In four US studies that have reported response rates to remote biochemical verification, rates ranged from 42 to 71%, with 64–88% confirming self-reported abstinence (Abroms et al., 2014, Cha et al., 2017, Stoops et al., 2019, Thrul et al., 2018). Most participants in these studies were white (73–84%) and college educated (47–80%), and only one study (Thrul et al., 2018) reported any income strata below $30,000 per year. All studies involved participants taking saliva samples for cotinine tests.
To expand upon findings from previous studies and increase their generalizability to a broader cross-section of smokers, we report new findings on biochemical verification in a community-based and racially diverse sample of low-income smokers. We compare two approaches – a carbon monoxide breath test and a urine cotinine test. We report the acceptance rate when participants are offered each test, their preference for one test or the other when offered a choice between the two, as well as completion rates and test results. To our knowledge, our study is the first to compare an in-person carbon monoxide breath test and an in-home urine cotinine test among low-income populations.
2. Methods
Data are from an ongoing community-based intervention trial testing effects of standard and specialized tobacco quitlines, with and without navigation to help address basic needs such as food, housing and utility bills (McQueen et al., 2019). Participants were adult daily smokers from across Missouri, identified when they called 2-1-1, a statewide community helpline for assistance with basic needs. Enrollment in the study began in June 2017, and analyses include data from participants who reported 7-day continuous abstinence from smoking on a 6-month follow-up survey between December 19, 2017 and April 2, 2020. Research procedures and materials were approved by the Human Research Protection Office at Washington University in St. Louis.
Participants who reported 7-day continuous abstinence at 6-month follow-up were offered biochemical verification in one of four ways: (1) breath test only; (2) urine test only; (3) urine test after being offered but not accepting or completing a breath test; or (4) choice of a breath or urine test. All offers were made by phone at the end of the 6-month follow-up survey. Participants who expressed interest in any test were re-contacted within 72 hours to confirm eligibility (not currently taking NRT, and for the urine test, have a mobile phone with the ability take and send photos) and obtain informed consent for biochemical verification. From August 1, 2019 to April 2, 2020, the eligibility/consent questions were added to the end of the 6-month follow-up survey to streamline the procedure.
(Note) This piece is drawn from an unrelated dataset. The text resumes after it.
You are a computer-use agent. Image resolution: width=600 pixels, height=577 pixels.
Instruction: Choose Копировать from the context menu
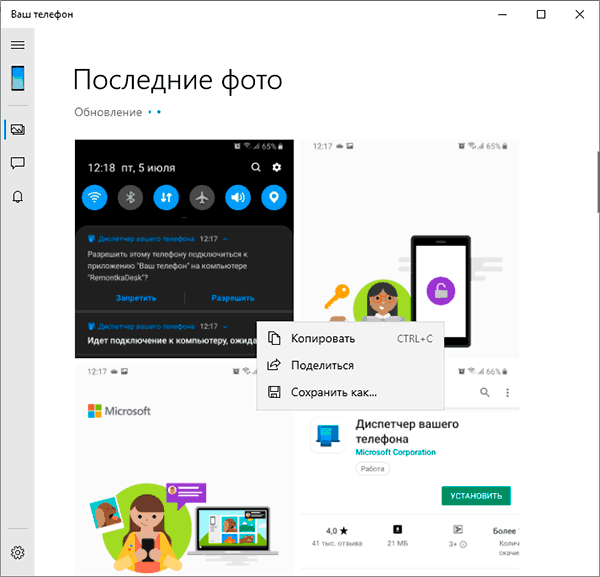[x=323, y=339]
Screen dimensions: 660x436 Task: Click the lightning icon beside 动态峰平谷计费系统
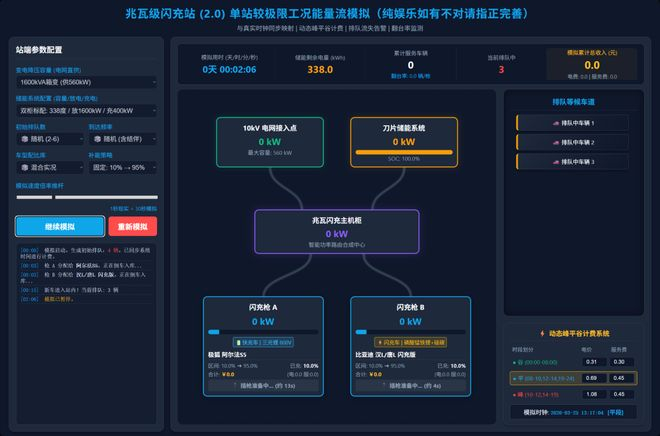(543, 333)
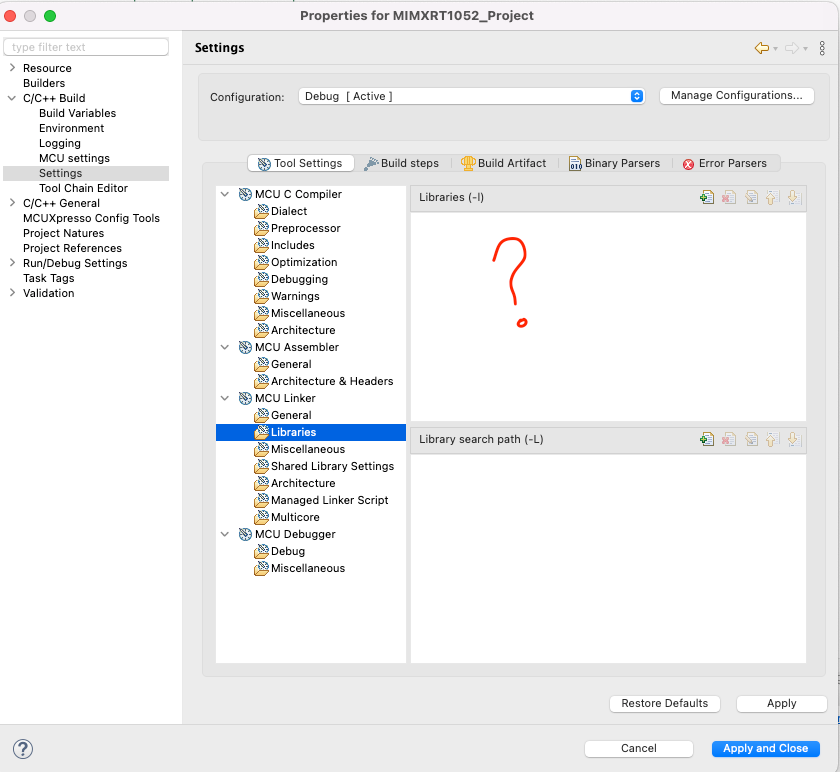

For the breath test, a research team member called each participant, offered to meet them at a community location near their home to administer the test, and provided a $25 grocery store gift card for completing the test. Although smokers from across the state of Missouri were eligible for the study, the breath test was only offered to those in the St. Louis, MO metropolitan area, where the research team is physically located and could drive to meet participants. We used the coVita Micro + Smokerlyzer carbon monoxide (CO) breath test device developed by Bedfont Scientific (coVita, 2020). It measures the amount of CO exhaled and has been used to assess smoking status and validate abstinence (Bedfont Scientific Ltd, xxxx, Vasthare et al., 2018). We used the recommended cut point of 8 ppm CO to identify a participant as a smoker (SRNT Subcommittee on Biochemical Verification, 2002). Participants who completed the 6-month follow-up survey between December 19, 2017 and July 9, 2019 were offered this test; after July 9, 2019 we stopped offering breath tests due to low interest from participants.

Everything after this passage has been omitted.